Пэрис, удивленная, поднимает голову. Ее лицо кажется странно пустым, словно она специально стерла с него все эмоции. Широко посаженные голубые глаза невинно смотрят на Эмили. В детстве Пэрис, худышка с тонкими каштановыми волосами, зачастую выглядела комично рядом с Сиеной, хорошенькой блондинкой словно с глянцевой обложки; но теперь Эмили понимает, что у нее своя красота. Белая, почти прозрачная кожа (не тронутая тосканским или брайтонским солнцем), короткие темные волосы, эти завораживающие глаза, обрамленные черными ресницами. Она похожа на переодетую шекспировскую героиню, может, Виолу или Розалинду. Из тех, что никогда по-настоящему не выглядят как мальчики, неважно, насколько у них короткие волосы или узкие бриджи.

– Ты правда здесь все ненавидишь? – снова спрашивает Эмили.

– Да, – просто отвечает Пэрис.

– Но почему? – Эмили почти стонет, понимая, что у них уже был этот разговор много раз. Это старая почва для ссор, такая старая, что на ней тоже должны быть захоронения этрусков. – Здесь так красиво. И ты так хорошо говоришь по-итальянски. Знаешь, это отличная возможность.

– Возможность для чего? – спрашивает Пэрис, словно бросая слова в холодный глубокий бассейн.

Но Эмили продолжает уже на полном автопилоте.

– Боже, как бы мне здесь понравилось в твоем возрасте, – говорит она. – Я торчала в Адлстоне и ничего не делала. Даже за границей не была до девятнадцати.

Следует тишина. Эмили вспоминает, как впервые поехала за границу. В Италию, конечно. В летний дом Джины в Позитано. Она помнит сияющую голубизну моря, домики, громоздящиеся друг на друга, балансирующие на розовых, желтых и голубых камнях. Казалось, кто-то приоткрыл окошко в рай. Пэрис вспоминает брайтонский пирс, караоке-бар и цыганский караван, где тебе могут предсказать будущее, визжащие аттракционы и серебряные водопады десятипенсовых монет, навсегда застывших в падении в ледяной лавине.

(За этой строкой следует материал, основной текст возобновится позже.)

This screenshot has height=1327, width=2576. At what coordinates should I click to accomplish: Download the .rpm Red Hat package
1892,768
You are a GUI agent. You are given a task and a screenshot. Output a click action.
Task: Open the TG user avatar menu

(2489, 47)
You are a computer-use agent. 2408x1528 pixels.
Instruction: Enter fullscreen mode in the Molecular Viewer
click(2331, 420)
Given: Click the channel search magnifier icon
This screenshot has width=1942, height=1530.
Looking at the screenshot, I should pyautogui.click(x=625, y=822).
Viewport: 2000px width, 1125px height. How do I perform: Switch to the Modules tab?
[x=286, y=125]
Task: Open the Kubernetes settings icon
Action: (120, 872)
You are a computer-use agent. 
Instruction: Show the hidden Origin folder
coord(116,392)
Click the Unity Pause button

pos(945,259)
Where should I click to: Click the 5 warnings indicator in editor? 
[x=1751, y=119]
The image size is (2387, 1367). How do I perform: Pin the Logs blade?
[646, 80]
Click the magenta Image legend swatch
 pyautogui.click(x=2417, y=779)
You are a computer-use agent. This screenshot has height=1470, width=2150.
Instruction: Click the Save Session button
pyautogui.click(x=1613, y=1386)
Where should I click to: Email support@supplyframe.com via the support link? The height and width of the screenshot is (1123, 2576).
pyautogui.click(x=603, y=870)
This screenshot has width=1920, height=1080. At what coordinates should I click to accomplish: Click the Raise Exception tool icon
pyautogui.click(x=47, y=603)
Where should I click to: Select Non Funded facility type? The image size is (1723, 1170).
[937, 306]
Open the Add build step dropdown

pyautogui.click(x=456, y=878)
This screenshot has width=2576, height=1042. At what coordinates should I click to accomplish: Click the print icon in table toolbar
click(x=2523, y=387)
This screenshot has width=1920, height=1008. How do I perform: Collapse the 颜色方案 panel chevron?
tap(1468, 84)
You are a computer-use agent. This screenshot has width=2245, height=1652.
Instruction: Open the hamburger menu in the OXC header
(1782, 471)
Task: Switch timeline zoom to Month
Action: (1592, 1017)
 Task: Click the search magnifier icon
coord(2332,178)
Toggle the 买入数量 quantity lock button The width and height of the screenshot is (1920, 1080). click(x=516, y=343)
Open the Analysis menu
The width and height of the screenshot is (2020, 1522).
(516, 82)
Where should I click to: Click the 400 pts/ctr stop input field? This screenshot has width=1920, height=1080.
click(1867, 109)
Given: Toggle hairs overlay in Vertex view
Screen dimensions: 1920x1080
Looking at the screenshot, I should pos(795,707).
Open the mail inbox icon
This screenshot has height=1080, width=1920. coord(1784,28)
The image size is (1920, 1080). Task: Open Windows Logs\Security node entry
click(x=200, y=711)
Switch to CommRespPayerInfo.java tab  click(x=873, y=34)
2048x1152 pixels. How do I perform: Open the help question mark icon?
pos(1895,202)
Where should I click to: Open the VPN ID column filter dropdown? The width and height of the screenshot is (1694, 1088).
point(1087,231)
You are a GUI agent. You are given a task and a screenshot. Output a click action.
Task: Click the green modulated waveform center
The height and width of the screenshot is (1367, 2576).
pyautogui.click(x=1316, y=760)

– В таком случае, – произносит наконец Пэрис вежливым тоном, – очень жаль, что мы не можем поменяться местами. Я была бы счастлива больше никогда не ездить за границу.

* * *

Адлстон на самом деле был не так уж и плох. Когда Эмили думала о нем, что случалось довольно часто в последние дни, самым ярким впечатлением было то, что все здесь казалось взаимосвязанным: маленькие дороги, впадающие в большие; аккуратные подъездные дорожки, пересекающие тротуары; светофоры; маленькие кольцевые развязки; зебры, мосты и пешеходные дорожки. В ее воображении не возникало ни тупиков, ни улиц с односторонним движением – все было связано с чем-то еще. Это была довольно утешительная мысль. Эмили вспоминает, как ребенком одиноко возилась с игрушечной железной дорогой, тщетно пытаясь соединить все ее кусочки, чтобы у всех мостов были проложены рельсы над и под ними, чтобы на всех перекрестках можно было отправиться в четыре направления, чтобы все кольца смыкались. Ей это так и не удалось, но она помнит, как пыталась это сделать часами, увлеченная процессом. Адлстон ассоциировался с безопасностью железнодорожной колеи, где все точки соединены. Невозможно потеряться. Невозможно, понимает она теперь, куда-то уехать.